Demographic, Operative, and Pathologic Results of E-LRP and E-LRP+LIHR

	E-LRP+LIHR (n = 20)	E-LRP Only (n = 40)	P
Age (years)	65.3 ± 3.8	65.1 ± 3.7	.846
BMI (kg/m2)	27.25 ± 3.84	27.32 ± 3.09	.938
PSA (ng/mL)	8.95 ± 4.50	9.36 ± 6.49	.800
TRUS prostate weight (g)	52.2 ± 14.4	53.1 ± 13.8	.823
Clinical stage			.327
T1	16 (80)	29 (72.5)
T2	4 (20)	11 (27.5)
Biopsy GS	6.35	6.48	.867
Operation time (minutes)	195.9 ± 35.6	176.4 ± 69.9	.157
Catheterization time (days)	7.1 ± 1.1	7.9 ± 2.8	.141
Hospitalization time (days)	2.7 ± 0.9	3.3 ± 2.1	.176
Duration of analgesic treatment (days)
Narcotic	1.4 ± 0.4	1.2 ± 0.3	.723
Nonnarcotic	1.9 ± 0.6	1.6 ± 0.7	.691
EBL (mL)	265.3 ± 133.8	275.8 ± 129.2	.707
Preoperative Hb (g/dL)	14.3 ± 1.4	14.0 ± 1.0	.394
Postoperative Hb (g/dL)	12.1 ± 3.8	11.9 ± 1.1	.744
Preoperative Hb (g/dL)	14.3 ± 1.4	14.0 ± 1.0	.394
Postoperative Hb (g/dL)	12.1 ± 3.8	11.9 ± 1.1	.744
Delta Hb (g/dL)	2.1 ± 1.1	2.0 ± 1.2	.616
Anastomosis time (minutes)	25.7 ± 3.8	26.3 ± 4.1	.592
Anastomosis quality			.103
No leak	17 (85)	36 (90)
Mild leak	3 (15)	2 (5)
Moderate leak	0 (0)	1 (2.5)
Severe leak	0 (0)	1 (2.5)
Pathological stage			.401
T2	14 (70)	32 (80)
T3	6 (30)	8 (20)
Pathologic GS	6.57	6.78	.812
Specimen weight (g)	49.2 ± 10.4	52.4 ± 12.9	.903
Bilateral lymphadenectomy	11 (55)	16 (40)	.271

Data are expressed as the mean ± SD or n (%).

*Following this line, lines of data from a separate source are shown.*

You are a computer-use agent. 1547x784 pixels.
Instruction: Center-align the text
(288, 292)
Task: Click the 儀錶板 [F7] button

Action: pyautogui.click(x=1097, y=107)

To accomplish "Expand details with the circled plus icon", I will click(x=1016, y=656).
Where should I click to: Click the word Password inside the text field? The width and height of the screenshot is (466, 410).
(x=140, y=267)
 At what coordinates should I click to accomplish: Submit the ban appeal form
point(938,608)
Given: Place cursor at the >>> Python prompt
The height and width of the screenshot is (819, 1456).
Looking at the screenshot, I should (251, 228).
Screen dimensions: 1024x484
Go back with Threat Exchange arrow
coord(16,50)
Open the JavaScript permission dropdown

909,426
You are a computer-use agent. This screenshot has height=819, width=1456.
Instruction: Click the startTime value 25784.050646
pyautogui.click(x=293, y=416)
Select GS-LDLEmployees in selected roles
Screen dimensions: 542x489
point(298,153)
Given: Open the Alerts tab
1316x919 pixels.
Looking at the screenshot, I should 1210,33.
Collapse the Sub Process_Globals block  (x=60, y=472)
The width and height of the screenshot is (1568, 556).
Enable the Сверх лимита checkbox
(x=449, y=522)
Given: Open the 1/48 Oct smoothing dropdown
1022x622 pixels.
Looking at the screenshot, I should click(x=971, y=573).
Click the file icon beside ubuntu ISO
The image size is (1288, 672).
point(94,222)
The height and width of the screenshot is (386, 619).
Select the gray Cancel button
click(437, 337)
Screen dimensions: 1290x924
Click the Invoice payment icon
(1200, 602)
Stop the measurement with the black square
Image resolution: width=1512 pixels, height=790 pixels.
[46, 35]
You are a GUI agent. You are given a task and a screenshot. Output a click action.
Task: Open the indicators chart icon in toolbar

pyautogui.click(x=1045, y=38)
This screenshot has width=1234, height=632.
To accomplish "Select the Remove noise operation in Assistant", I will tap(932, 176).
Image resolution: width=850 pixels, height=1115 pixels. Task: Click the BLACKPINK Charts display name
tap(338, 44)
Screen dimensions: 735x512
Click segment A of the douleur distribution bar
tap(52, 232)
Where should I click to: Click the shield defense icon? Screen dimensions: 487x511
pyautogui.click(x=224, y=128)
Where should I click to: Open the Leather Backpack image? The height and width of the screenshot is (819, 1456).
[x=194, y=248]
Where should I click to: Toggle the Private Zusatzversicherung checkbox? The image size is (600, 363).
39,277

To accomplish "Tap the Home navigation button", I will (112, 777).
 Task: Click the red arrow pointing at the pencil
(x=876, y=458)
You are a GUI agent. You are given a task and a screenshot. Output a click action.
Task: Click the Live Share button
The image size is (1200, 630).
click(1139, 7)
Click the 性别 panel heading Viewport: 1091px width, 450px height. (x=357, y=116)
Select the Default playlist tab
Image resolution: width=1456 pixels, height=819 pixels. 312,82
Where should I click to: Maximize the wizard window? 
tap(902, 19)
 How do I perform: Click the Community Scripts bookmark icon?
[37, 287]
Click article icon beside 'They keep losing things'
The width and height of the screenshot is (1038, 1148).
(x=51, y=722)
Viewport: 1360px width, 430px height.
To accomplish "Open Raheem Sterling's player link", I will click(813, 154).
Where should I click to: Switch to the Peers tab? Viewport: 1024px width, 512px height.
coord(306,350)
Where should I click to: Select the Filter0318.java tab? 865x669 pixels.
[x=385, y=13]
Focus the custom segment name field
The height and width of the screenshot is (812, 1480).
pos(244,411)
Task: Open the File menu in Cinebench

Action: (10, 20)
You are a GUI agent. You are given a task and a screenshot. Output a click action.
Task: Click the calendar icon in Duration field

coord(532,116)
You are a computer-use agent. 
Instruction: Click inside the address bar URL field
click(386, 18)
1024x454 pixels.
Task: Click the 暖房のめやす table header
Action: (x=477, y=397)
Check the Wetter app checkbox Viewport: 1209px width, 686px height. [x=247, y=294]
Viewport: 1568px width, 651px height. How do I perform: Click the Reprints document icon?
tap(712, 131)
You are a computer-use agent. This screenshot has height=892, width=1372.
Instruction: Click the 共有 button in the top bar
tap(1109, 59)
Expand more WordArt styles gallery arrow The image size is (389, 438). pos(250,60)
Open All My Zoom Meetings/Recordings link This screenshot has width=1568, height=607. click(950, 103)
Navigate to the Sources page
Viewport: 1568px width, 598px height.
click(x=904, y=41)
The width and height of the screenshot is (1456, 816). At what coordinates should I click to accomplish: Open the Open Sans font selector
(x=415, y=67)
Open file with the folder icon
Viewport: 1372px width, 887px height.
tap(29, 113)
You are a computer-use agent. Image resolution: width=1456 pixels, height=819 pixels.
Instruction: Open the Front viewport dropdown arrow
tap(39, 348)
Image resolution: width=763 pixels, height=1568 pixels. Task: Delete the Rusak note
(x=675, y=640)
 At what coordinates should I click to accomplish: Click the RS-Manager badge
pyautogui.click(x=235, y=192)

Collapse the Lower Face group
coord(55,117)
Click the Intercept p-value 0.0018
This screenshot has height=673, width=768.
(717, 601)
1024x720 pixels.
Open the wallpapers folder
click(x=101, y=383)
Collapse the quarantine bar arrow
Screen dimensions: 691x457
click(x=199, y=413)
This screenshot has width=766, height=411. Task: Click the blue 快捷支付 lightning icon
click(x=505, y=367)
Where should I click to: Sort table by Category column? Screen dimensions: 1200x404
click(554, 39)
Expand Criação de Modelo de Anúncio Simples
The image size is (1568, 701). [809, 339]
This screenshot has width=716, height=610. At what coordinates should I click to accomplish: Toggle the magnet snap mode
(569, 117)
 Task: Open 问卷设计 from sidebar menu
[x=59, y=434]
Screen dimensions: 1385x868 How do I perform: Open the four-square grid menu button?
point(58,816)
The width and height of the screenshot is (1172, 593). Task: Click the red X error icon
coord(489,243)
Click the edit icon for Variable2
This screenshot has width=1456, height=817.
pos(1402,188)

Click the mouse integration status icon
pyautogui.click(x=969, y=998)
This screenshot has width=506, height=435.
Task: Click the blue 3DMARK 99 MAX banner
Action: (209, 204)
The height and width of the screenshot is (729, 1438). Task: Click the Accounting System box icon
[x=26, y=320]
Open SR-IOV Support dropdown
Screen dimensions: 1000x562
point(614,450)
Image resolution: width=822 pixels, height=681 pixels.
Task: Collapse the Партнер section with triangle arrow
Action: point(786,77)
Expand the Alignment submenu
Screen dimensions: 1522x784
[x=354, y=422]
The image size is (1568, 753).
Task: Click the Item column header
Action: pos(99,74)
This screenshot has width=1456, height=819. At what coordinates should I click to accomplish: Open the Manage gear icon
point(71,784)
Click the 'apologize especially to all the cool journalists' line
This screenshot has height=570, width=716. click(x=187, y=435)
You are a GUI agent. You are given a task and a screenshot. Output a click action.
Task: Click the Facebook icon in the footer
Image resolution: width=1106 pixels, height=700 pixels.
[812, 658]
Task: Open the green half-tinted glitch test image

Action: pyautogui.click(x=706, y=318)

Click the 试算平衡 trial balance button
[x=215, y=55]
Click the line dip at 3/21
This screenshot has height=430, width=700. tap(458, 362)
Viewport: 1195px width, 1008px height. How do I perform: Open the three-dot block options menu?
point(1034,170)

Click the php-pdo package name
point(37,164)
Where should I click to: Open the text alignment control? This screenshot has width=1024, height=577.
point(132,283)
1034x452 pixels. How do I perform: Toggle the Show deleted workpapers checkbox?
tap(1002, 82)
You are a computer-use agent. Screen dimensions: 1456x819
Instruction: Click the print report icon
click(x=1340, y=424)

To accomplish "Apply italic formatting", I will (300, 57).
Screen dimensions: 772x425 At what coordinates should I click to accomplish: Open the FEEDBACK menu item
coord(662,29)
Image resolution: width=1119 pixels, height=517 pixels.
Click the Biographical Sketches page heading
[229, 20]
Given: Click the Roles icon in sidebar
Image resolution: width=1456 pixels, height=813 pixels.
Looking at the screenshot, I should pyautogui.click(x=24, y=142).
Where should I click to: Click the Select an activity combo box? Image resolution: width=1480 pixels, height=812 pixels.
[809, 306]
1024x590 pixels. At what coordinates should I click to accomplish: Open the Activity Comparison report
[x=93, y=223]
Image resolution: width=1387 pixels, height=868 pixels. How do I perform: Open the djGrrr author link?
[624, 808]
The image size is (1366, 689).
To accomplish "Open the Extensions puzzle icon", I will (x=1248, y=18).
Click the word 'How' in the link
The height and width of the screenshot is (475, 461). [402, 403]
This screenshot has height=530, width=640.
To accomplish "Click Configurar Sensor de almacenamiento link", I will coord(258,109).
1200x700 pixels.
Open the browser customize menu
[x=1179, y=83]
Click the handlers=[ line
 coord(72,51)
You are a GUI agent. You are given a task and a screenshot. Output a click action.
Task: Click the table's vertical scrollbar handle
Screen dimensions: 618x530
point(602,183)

Delta Hb: decrease in hemoglobin; GS, Gleason score; PSA, prostate-specific antigen; TRUS, transrectal ultrasonography.

Table 2.

Perioperative Complications According to the Clavien-Dindo Classification[12]

	E-LRP+LIHR (n = 20)	E-LRP Only (n = 40)	P
Minor complications, Grades 1–2	6 (30)	14 (35)	.893
Grade 1, n	4	9
Grade 2, n	2	5
Major complications, Grades 3–5	0 (0)	1 (2.5)	.658
Grade 3a	0	1
Follow-up duration (months)	40.6 ± 11.5	48.2 ± 12.8	.153
Biochemical recurrence	1 (5)	3 (7.5)	.264
Recurrence of inguinal hernia	0 (0)	N/A	N/A

Data were collected at the follow-up of patients in the E-LRP and E-LRP+LIHR groups and are expressed as the mean ± SD or n (%). N/A, not applicable.